I feel excited. It’s been my Saturn Return, it definitely has been everything that they say it is. It’s been very intense. I’m just looking forward to being on the other side of it, but also appreciating it. I think the album has been the sounds of my Saturn Return, in a way. I do love that but I’m also excited for what a new stage of my life will bring me in terms of confidence and feeling more secure in myself.

Do you feel fairly secure in yourself at this moment?
For me, whenever I put myself out into the world you get a little shaken for a minute. So I’m definitely still in that “Ah!” sort of phase of just releasing something. But in general, I think it helps that I’ve learned the sort of practices that I need in order to feel centred in myself. So part of that is the journalling or taking enough time to rest or enough alone, self time. So I know that when I’m able to do those things, or also just thinking about how I can keep doing those different practices when I’m away on tour, so I can stay centred. Part of it is just learning what you need, which takes a while. I’ve learnt some good things so far.

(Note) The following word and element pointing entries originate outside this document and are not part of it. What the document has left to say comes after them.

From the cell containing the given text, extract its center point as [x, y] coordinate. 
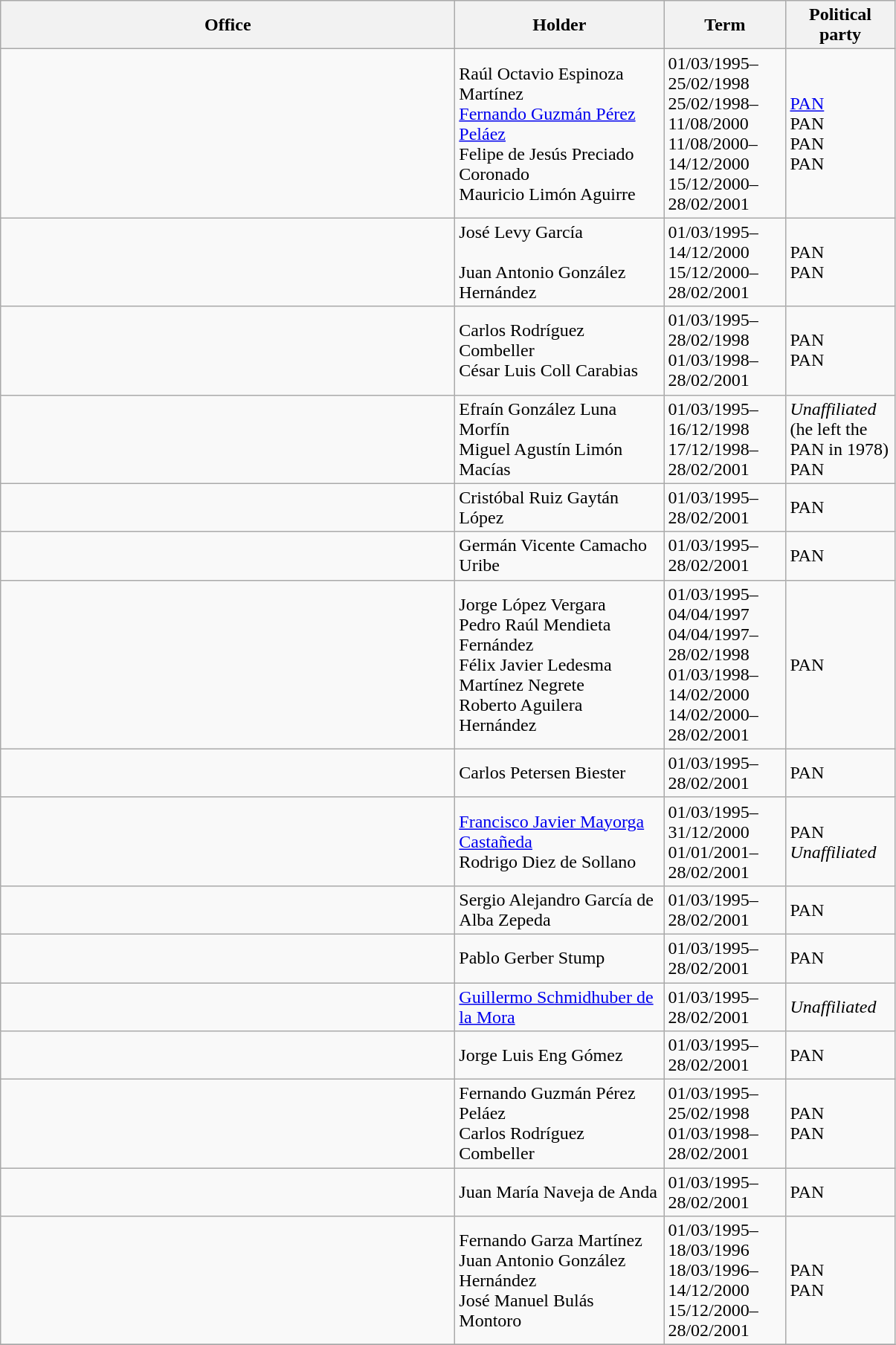
Guillermo Schmidhuber de la Mora [559, 1007]
Germán Vicente Camacho Uribe [559, 556]
Efraín González Luna MorfínMiguel Agustín Limón Macías [559, 439]
01/03/1995–31/12/200001/01/2001–28/02/2001 [725, 842]
Carlos Petersen Biester [559, 773]
Raúl Octavio Espinoza MartínezFernando Guzmán Pérez PeláezFelipe de Jesús Preciado CoronadoMauricio Limón Aguirre [559, 134]
01/03/1995–18/03/199618/03/1996–14/12/200015/12/2000–28/02/2001 [725, 1280]
Political party [840, 25]
Unaffiliated (he left the PAN in 1978) PAN [840, 439]
Francisco Javier Mayorga CastañedaRodrigo Diez de Sollano [559, 842]
Pablo Gerber Stump [559, 958]
PAN Unaffiliated [840, 842]
José Levy GarcíaJuan Antonio González Hernández [559, 262]
Jorge Luis Eng Gómez [559, 1056]
PAN PAN PAN PAN [840, 134]
01/03/1995–14/12/200015/12/2000–28/02/2001 [725, 262]
01/03/1995–04/04/199704/04/1997–28/02/199801/03/1998–14/02/200014/02/2000–28/02/2001 [725, 665]
Cristóbal Ruiz Gaytán López [559, 507]
01/03/1995–16/12/199817/12/1998–28/02/2001 [725, 439]
Sergio Alejandro García de Alba Zepeda [559, 910]
01/03/1995–25/02/199825/02/1998–11/08/200011/08/2000–14/12/200015/12/2000–28/02/2001 [725, 134]
Fernando Garza MartínezJuan Antonio González HernándezJosé Manuel Bulás Montoro [559, 1280]
01/03/1995–25/02/1998 01/03/1998–28/02/2001 [725, 1124]
Fernando Guzmán Pérez Peláez Carlos Rodríguez Combeller [559, 1124]
Holder [559, 25]
Office [228, 25]
Unaffiliated [840, 1007]
Jorge López VergaraPedro Raúl Mendieta FernándezFélix Javier Ledesma Martínez NegreteRoberto Aguilera Hernández [559, 665]
Juan María Naveja de Anda [559, 1193]
Term [725, 25]
01/03/1995–28/02/199801/03/1998–28/02/2001 [725, 351]
Carlos Rodríguez CombellerCésar Luis Coll Carabias [559, 351]
Output the (x, y) coordinate of the center of the cell containing the given text.  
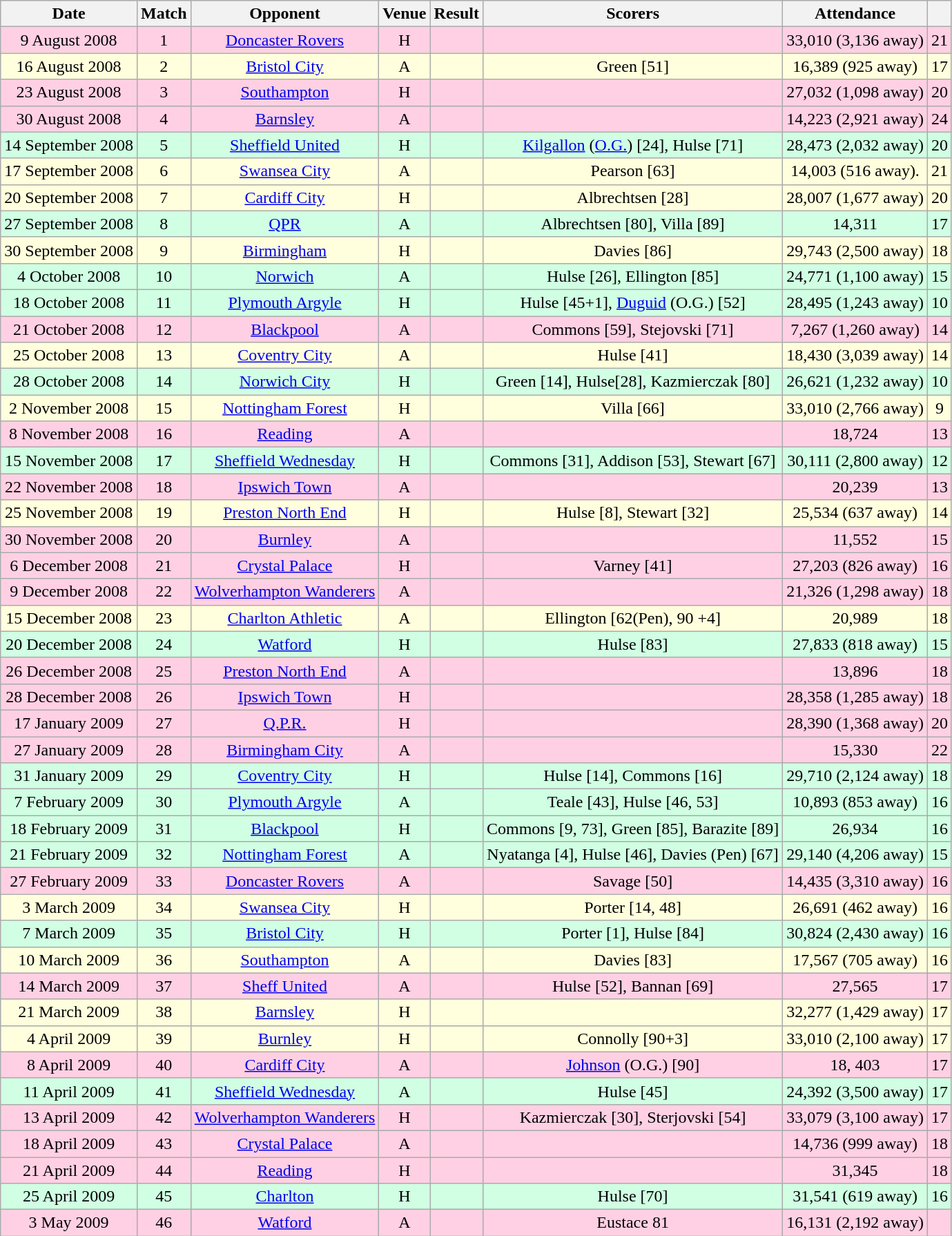
Hulse [52], Bannan [69] (632, 986)
14,003 (516 away). (855, 171)
10,893 (853 away) (855, 802)
42 (164, 1117)
33,010 (2,100 away) (855, 1038)
17 January 2009 (69, 723)
15 December 2008 (69, 618)
Ellington [62(Pen), 90 +4] (632, 618)
Scorers (632, 14)
28,390 (1,368 away) (855, 723)
29,743 (2,500 away) (855, 250)
27,565 (855, 986)
27 January 2009 (69, 749)
30,111 (2,800 away) (855, 460)
25 October 2008 (69, 356)
33,010 (3,136 away) (855, 40)
Eustace 81 (632, 1223)
14,223 (2,921 away) (855, 119)
16,131 (2,192 away) (855, 1223)
3 March 2009 (69, 907)
21 February 2009 (69, 855)
9 August 2008 (69, 40)
2 (164, 66)
Kazmierczak [30], Sterjovski [54] (632, 1117)
31,541 (619 away) (855, 1196)
17 September 2008 (69, 171)
25 April 2009 (69, 1196)
Green [14], Hulse[28], Kazmierczak [80] (632, 382)
16,389 (925 away) (855, 66)
18 April 2009 (69, 1143)
3 May 2009 (69, 1223)
Porter [14, 48] (632, 907)
31 January 2009 (69, 776)
Hulse [45] (632, 1091)
44 (164, 1170)
Hulse [45+1], Duguid (O.G.) [52] (632, 302)
28 October 2008 (69, 382)
27,203 (826 away) (855, 565)
30 September 2008 (69, 250)
28 (164, 749)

If Legacy! Legacy! was a house, what would it look like? What is the home of this album?
I think it would be like the woman who wrote the poem that inspired the title of the album, her name is Margaret Burroughs, and she wrote a poem titled ‘What Will Your Legacy Be?’ and it’s just talking about all of these amazing historical figures that have come before you and just asking the question “What will you do? What will you add to that?” She lived in a house in Chicago, and the block where she lived has become a museum. I feel like it would look like that house. It’s wooden and it has all this history in it. There’s a bunch of art and this piano that Louis Armstrong used to play. Everything is historical, even if it doesn’t look like that. Like, “Oh! This looks like a window!” but it’s Gwendoline Brooks’s favourite window to look out of while she was writing. And so, I think it would look like that. A cosy, wooden house that’s full of a lot of history.

If your house became a museum, what would you leave out to show your history?
Hopefully, I’ll live longer than this moment so there are more things that I could leave out. But definitely all my hair things throughout the different phases of my hair. I have a lot of head-wraps that I used to wear when my hair was longer, and like afro picks and my brushes that I use now. There would probably be a lot of hair stuff. I just saw the Frida exhibit in Brooklyn, and they had all of her perfume and hair combs and I didn’t realise how amazing it would be to just see all that stuff. Literally just, what kind of lotion did she like? That was really cool. So a lot of shit, probably my coconut oil bottle. I have a lot of books so I want to get better at having a book collection that I’ve really read all the books in it and that there’s no book that’s bad. Every book in my book collection is amazing and worth reading. I have to do more work on that.